GIVEN DATA: Begin

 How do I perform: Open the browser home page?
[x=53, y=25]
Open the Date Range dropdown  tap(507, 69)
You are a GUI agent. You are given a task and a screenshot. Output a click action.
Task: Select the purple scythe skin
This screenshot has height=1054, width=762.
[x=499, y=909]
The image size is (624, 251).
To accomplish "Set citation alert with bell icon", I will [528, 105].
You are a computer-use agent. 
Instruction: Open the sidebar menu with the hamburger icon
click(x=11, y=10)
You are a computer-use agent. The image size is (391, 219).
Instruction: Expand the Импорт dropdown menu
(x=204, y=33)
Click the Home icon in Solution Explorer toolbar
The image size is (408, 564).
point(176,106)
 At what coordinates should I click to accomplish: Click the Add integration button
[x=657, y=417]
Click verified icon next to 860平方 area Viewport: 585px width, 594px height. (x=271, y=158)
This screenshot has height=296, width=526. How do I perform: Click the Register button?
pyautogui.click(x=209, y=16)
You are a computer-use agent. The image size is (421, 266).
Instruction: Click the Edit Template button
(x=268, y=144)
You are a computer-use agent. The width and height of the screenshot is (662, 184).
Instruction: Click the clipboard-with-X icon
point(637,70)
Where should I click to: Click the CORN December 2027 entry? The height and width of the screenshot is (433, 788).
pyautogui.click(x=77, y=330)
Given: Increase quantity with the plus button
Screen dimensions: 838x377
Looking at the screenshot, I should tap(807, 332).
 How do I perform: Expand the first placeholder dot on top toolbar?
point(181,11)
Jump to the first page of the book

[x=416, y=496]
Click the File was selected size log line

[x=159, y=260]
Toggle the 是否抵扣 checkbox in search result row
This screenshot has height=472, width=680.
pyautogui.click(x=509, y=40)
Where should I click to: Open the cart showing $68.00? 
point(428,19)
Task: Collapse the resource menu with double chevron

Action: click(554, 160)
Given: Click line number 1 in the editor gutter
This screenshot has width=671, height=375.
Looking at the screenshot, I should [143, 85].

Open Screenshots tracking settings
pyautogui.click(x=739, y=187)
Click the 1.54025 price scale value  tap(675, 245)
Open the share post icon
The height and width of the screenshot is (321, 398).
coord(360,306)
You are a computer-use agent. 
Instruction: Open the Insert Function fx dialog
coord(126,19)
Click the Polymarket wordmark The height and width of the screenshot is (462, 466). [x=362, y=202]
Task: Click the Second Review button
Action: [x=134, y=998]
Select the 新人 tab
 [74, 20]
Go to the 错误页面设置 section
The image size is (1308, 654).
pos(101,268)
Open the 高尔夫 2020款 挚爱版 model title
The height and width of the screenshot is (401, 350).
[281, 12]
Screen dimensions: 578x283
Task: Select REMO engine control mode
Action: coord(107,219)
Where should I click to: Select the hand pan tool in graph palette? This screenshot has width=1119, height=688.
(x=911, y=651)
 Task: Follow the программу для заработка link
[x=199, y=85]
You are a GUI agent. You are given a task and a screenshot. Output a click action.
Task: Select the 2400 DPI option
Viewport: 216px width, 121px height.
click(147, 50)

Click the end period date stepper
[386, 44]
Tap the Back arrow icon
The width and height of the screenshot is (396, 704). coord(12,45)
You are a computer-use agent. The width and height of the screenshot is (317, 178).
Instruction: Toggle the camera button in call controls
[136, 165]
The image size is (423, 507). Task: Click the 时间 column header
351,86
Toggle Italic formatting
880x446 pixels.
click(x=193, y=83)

GIVEN DATA: End

PROBLEM STATEMENT>
Print the listing once more, exactly as it stands above.

ANSWER BELOW>
 How do I perform: Open the browser home page?
[x=53, y=25]
Open the Date Range dropdown  tap(507, 69)
You are a GUI agent. You are given a task and a screenshot. Output a click action.
Task: Select the purple scythe skin
This screenshot has height=1054, width=762.
[x=499, y=909]
The image size is (624, 251).
To accomplish "Set citation alert with bell icon", I will [528, 105].
You are a computer-use agent. 
Instruction: Open the sidebar menu with the hamburger icon
click(x=11, y=10)
You are a computer-use agent. The image size is (391, 219).
Instruction: Expand the Импорт dropdown menu
(x=204, y=33)
Click the Home icon in Solution Explorer toolbar
The image size is (408, 564).
point(176,106)
 At what coordinates should I click to accomplish: Click the Add integration button
[x=657, y=417]
Click verified icon next to 860平方 area Viewport: 585px width, 594px height. (x=271, y=158)
This screenshot has height=296, width=526. How do I perform: Click the Register button?
pyautogui.click(x=209, y=16)
You are a computer-use agent. The image size is (421, 266).
Instruction: Click the Edit Template button
(x=268, y=144)
You are a computer-use agent. The width and height of the screenshot is (662, 184).
Instruction: Click the clipboard-with-X icon
point(637,70)
Where should I click to: Click the CORN December 2027 entry? The height and width of the screenshot is (433, 788).
pyautogui.click(x=77, y=330)
Given: Increase quantity with the plus button
Screen dimensions: 838x377
Looking at the screenshot, I should tap(807, 332).
 How do I perform: Expand the first placeholder dot on top toolbar?
point(181,11)
Jump to the first page of the book

[x=416, y=496]
Click the File was selected size log line

[x=159, y=260]
Toggle the 是否抵扣 checkbox in search result row
This screenshot has height=472, width=680.
pyautogui.click(x=509, y=40)
Where should I click to: Open the cart showing $68.00? 
point(428,19)
Task: Collapse the resource menu with double chevron

Action: click(554, 160)
Given: Click line number 1 in the editor gutter
This screenshot has width=671, height=375.
Looking at the screenshot, I should [143, 85].

Open Screenshots tracking settings
pyautogui.click(x=739, y=187)
Click the 1.54025 price scale value  tap(675, 245)
Open the share post icon
The height and width of the screenshot is (321, 398).
coord(360,306)
You are a computer-use agent. 
Instruction: Open the Insert Function fx dialog
coord(126,19)
Click the Polymarket wordmark The height and width of the screenshot is (462, 466). [x=362, y=202]
Task: Click the Second Review button
Action: [x=134, y=998]
Select the 新人 tab
 [74, 20]
Go to the 错误页面设置 section
The image size is (1308, 654).
pos(101,268)
Open the 高尔夫 2020款 挚爱版 model title
The height and width of the screenshot is (401, 350).
[281, 12]
Screen dimensions: 578x283
Task: Select REMO engine control mode
Action: coord(107,219)
Where should I click to: Select the hand pan tool in graph palette? This screenshot has width=1119, height=688.
(x=911, y=651)
 Task: Follow the программу для заработка link
[x=199, y=85]
You are a GUI agent. You are given a task and a screenshot. Output a click action.
Task: Select the 2400 DPI option
Viewport: 216px width, 121px height.
click(147, 50)

Click the end period date stepper
[386, 44]
Tap the Back arrow icon
The width and height of the screenshot is (396, 704). coord(12,45)
You are a computer-use agent. The width and height of the screenshot is (317, 178).
Instruction: Toggle the camera button in call controls
[136, 165]
The image size is (423, 507). Task: Click the 时间 column header
351,86
Toggle Italic formatting
880x446 pixels.
click(x=193, y=83)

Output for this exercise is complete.